Variation with Cut-and-Tag

This is very similar to Cut-and-Run, except that a Tn5 transposase fusion is used to digest the chromatin rather than MNase. The advantage is that the library preparation is considerably easier, since adapters are integrated onto the cut-ends without having to do ligation, as with Cut-and-Run.

The disadvantage, however, is that non-targeted and spurious Tn5 digestion does NOT yield a mostly uniform, non-specific, background as with Cut-and-Run, but rather may mirror a more typical ATAC-Seq experiment. In other words, open chromatin regions are digested, which means most promoters will be called as peaks in non-targeted or IgG samples. In practical terms, this means that these peaks should probably not be used as exclusion regions for your experimental samples, as with Cut-and-Run. Obviously, this needs to be evaluated on a case-by-case basis.

Otherwise, most of the parameters that apply to Cut-and-Run also apply to Cut-and-Tag.

Variation with MNase-Seq

Processing MNase-Seq files can be done, but with caveats. Generally, “peaks” are not necessarily called in these types of analysis for a few reasons. First, the number of differences are so many that it considerably reduces statistical significance scores for peaks to be called. Second, shifts in nucleosomes can create differences that are generally too small to be reliably called. Third, differences between conditions can go in either direction, up or down, and Macs2 is not suited for these types of differential significance calls.
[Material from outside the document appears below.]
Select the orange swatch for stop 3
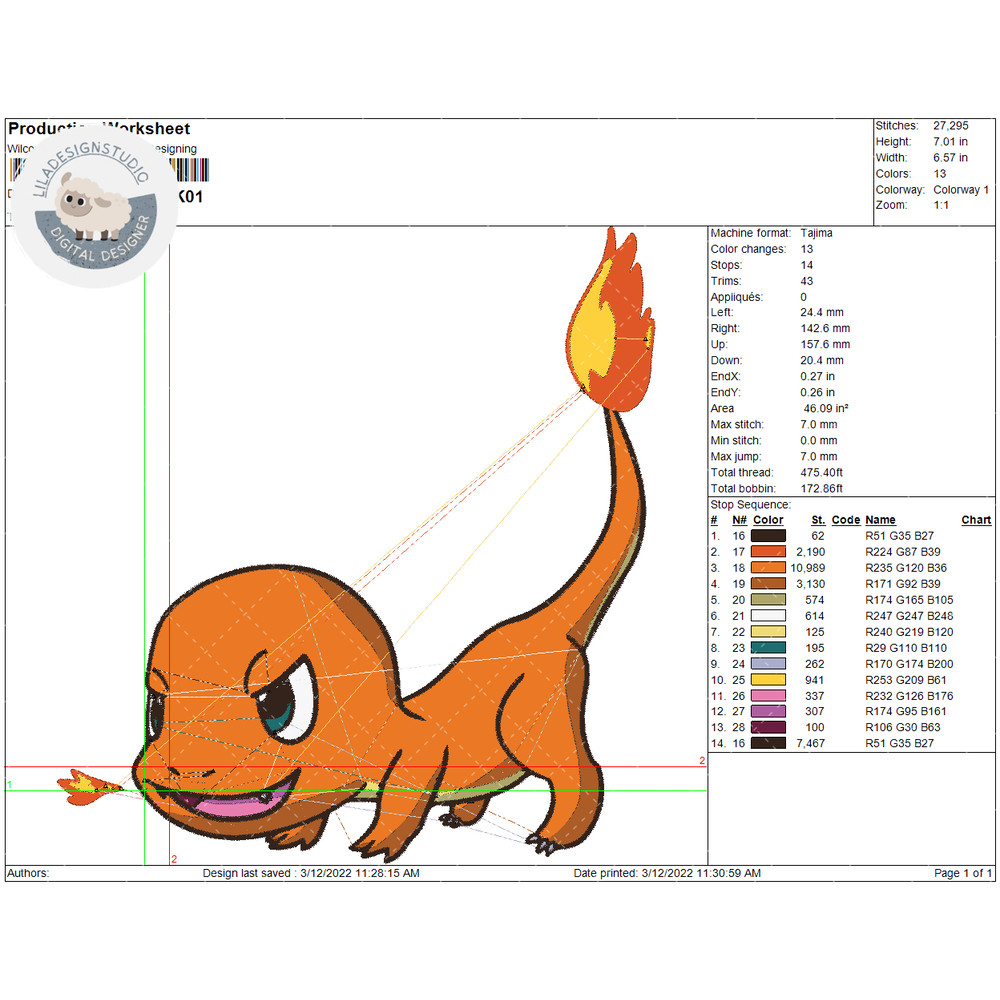The image size is (1000, 1000). click(769, 568)
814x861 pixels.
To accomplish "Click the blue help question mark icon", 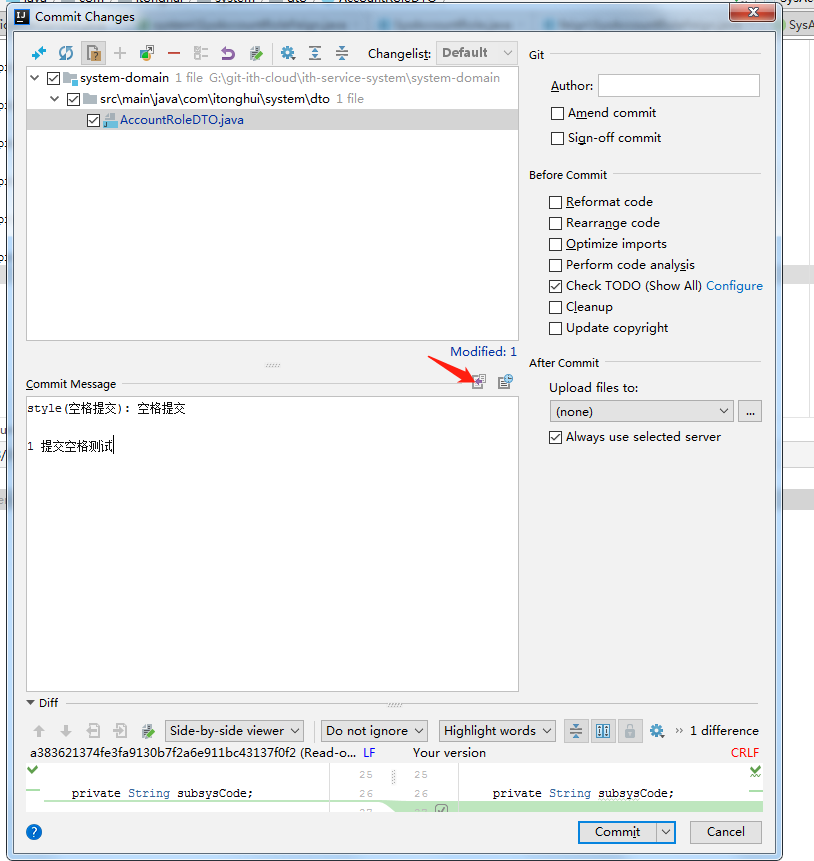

In personal experience, calling differences as a delta coverage score is generally more reliable. See the generate_differential.pl application as a convenient tool to do this.

Duplication is also a concern, and similar to ATAC-Seq, MNase-derived nucleosome fragments exhibit extremely high biological duplication. The same cautions should be applied with MNase-Seq as with ATAC-Seq (see above).

Reference genome scaling

Using a reference genome for controlling enrichment between conditions, such as including Drosophila chromatin in your ChIP assay of human chromatin as described, for examaple in Orlando et al, is an advanced technique of analysis. Unfortunately, this normalization scale can not be used in peak calling, since it artificially skews the coverage depth and breaks the assumptions of equality (null hypothesis) between ChIP and control required for making a statistically confident peak call. It is best to call peaks without normalization, preferably in a normal or wild type situation, and then assay those peaks with external-genome normalized coverage tracks in subsequent analysis.

Earlier versions of this pipeline included options for scaling. These options remain as advanced options but are not detailed.